Martin Shkreli has been subpoenaed by Congress.
The 32-year-old former hedge-fund manager has been ordered to testify before the House Committee on Oversight and Government Reform, during a hearing about prescription drug pricing. The hearing is scheduled to take place on Tuesday, January 26th. The subpoena was confirmed by committee Chairman Jason Chaffetz’s (R-UT) spokeswoman MJ Henshaw. In addition to Shkreli, Nancy Retzlaff, Chief Commercial Officer of Turing Pharmaceuticals, and Howard Schiller, interim CEO of Valeant Pharmaceuticals International, are also scheduled to appear before the committee.
Shkreli addressed the subpoena in two posts on Twitter on Wednesday. In his first comment, Shkreli indicated he was contemplating whether to attend the hearing, tweeting, “House busy whining to healthcare reporters about me appearing for their chit chat next week. Haven’t decided yet. Should I?” Later, he posted a picture of the subpoena with a comment that read, “Found this letter. Looks important.”

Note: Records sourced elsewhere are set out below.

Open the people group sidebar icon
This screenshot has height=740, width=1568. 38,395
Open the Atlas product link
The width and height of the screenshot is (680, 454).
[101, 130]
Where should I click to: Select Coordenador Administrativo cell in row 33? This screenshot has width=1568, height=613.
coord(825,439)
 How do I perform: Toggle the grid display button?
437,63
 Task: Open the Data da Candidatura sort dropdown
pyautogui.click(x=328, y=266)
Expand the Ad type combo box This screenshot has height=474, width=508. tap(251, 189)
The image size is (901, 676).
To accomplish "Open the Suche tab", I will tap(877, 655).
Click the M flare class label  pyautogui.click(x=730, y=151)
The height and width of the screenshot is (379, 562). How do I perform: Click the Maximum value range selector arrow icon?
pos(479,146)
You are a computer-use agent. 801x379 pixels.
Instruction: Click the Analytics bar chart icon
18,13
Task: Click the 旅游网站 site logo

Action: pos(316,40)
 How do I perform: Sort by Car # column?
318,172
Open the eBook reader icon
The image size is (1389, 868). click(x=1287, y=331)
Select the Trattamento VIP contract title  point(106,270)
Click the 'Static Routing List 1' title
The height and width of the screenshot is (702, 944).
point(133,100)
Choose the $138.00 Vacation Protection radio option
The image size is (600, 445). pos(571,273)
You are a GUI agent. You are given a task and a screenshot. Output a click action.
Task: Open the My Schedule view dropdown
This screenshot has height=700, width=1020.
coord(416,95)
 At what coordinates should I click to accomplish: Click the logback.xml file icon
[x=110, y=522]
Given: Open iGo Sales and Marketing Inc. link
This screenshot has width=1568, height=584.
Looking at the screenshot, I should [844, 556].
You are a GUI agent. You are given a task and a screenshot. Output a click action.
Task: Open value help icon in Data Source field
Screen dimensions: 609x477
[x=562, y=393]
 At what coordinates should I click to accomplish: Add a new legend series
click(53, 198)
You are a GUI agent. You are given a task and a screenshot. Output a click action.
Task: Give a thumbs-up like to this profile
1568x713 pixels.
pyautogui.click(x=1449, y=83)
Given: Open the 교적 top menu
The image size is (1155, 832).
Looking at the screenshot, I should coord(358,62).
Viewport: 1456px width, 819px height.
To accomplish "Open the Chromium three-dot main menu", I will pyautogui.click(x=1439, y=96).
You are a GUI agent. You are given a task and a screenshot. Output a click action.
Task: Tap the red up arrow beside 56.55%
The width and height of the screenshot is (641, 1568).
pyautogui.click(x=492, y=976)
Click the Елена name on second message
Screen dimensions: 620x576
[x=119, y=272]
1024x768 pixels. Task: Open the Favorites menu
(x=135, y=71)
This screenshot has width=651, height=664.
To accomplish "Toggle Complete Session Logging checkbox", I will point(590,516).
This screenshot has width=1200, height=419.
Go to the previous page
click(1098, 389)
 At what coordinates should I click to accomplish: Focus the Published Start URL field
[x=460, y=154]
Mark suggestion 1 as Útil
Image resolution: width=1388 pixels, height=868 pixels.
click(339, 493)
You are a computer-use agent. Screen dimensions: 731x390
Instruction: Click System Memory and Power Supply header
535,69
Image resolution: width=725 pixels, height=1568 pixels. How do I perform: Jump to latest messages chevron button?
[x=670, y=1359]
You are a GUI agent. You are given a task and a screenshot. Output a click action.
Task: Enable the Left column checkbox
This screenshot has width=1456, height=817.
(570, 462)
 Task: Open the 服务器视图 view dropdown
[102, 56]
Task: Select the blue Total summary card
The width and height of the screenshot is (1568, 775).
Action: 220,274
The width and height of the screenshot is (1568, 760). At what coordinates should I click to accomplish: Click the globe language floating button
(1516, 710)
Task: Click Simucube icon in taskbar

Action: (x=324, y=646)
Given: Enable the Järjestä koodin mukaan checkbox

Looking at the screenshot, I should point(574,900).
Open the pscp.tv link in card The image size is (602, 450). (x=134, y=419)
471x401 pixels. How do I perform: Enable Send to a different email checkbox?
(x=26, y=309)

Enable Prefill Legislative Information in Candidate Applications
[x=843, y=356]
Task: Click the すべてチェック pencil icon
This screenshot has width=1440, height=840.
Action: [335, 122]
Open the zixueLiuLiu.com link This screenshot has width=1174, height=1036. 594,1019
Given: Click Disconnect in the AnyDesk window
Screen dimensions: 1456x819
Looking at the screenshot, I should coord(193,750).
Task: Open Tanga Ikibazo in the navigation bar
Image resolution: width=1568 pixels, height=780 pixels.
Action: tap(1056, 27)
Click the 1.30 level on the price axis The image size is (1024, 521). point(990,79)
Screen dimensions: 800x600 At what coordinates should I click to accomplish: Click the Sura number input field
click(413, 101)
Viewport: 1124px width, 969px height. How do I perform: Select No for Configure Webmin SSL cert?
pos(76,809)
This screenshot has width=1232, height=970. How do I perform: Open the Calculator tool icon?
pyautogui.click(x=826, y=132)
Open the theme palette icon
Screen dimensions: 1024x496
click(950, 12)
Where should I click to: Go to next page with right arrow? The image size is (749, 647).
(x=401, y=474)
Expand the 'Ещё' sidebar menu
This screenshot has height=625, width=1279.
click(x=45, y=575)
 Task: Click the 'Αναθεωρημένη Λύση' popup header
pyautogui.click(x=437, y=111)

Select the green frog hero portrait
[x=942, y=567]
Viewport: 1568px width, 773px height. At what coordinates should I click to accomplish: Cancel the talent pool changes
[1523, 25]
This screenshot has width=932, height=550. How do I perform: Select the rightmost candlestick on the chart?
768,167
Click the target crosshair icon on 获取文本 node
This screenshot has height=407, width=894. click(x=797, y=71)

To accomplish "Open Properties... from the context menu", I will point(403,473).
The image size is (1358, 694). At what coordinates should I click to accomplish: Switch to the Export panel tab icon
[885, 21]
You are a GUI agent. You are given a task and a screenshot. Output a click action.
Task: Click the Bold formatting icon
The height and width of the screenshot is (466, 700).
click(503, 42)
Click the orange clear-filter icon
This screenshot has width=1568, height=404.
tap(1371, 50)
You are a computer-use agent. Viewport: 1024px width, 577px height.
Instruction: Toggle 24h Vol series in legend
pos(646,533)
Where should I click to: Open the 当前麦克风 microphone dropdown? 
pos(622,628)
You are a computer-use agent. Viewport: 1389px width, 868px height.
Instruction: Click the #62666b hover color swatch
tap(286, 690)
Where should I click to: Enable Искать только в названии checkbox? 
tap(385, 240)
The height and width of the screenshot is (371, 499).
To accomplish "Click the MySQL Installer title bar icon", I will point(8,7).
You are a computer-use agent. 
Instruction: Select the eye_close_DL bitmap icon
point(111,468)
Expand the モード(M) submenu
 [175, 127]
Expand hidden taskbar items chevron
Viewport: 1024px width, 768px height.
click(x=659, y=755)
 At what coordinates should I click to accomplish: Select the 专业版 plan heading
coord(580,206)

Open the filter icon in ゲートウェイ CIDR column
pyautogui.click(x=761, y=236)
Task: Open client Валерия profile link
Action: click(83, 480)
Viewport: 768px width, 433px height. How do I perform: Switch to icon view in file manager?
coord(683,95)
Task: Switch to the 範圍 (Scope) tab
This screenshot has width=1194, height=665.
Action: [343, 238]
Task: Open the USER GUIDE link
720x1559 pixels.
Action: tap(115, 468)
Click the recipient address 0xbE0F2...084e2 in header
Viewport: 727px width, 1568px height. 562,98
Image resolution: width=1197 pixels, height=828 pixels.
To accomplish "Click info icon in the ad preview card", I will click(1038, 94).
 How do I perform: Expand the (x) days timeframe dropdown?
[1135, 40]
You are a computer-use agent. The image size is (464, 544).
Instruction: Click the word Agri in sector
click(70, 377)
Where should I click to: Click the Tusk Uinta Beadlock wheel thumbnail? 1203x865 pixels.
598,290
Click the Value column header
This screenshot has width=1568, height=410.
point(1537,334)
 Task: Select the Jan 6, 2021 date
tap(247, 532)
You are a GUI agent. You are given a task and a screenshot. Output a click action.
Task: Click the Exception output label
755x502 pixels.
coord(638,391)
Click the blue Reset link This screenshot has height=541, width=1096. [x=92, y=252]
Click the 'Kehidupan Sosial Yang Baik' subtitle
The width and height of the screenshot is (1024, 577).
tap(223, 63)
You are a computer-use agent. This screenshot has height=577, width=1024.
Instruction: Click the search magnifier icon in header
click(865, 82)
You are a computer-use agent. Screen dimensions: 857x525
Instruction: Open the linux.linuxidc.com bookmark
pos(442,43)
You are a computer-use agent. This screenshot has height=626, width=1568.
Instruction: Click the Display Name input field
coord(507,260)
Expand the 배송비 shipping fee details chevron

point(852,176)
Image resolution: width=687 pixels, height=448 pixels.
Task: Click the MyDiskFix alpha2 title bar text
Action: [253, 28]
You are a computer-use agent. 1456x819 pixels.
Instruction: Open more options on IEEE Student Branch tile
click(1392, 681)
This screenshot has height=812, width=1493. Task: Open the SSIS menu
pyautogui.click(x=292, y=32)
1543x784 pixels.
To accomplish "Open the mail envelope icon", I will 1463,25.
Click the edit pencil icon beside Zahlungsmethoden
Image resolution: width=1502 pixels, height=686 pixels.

House busy whining to healthcare reporters about me appearing for their chit chat next week. Haven’t decided yet. Should I? @RepCummings
— Martin Shkreli (@MartinShkreli) January 20, 2016
If he fails to attend the hearing, Congress could hold Shkreli in contempt.
Rep. Elijah Cummings (D-MD) is the ranking Democrat on the House Committee on Oversight and Government Reform. In a written statement, Mr. Cummings said of the subpoena, “I have been trying for the better part of a year to get information from Martin Shkreli about his outrageous price increases, and he has obstructed our investigation at every turn…He claims publicly that he wants to explain to Congress how drug pricing works. On Tuesday, he will get his chance.”
Shkreli first entered headlines in 2015 when Turing Pharmaceuticals, a company he co-founded and served as Chief Executive Office of, acquired the manufacturing license for Daraprim, a drug used to treat HIV-positive patients. Turing experienced widespread criticism, as did Shkreli by association when it increased the price of Daraprim from $13.50 to $750 per pill. Despite the outcry of criticism, Shkreli defended the price increase, saying, “If there was a company that was selling an Aston Martin at the price of a bicycle, and we buy that company and we ask to charge Toyota prices, I don’t think that that should be a crime.”
Mr. Shkreli resigned as CEO of Turing on December 18, 2015, after being indicted by a grand jury on securities fraud charges. The charges are related to his tenure with MSMB Capital Management and Retrophin Inc., both of which were founded by Shkreli. They are not associated with Turing.
Shkreli was scheduled to appear in court on Wednesday, however, a letter requesting a two-week delay was filed in the Federal District Court in Brooklyn by his legal team. The request, which was granted, was made so the defendant could replace his lawyers. Shkreli is now scheduled to be in court on February 3.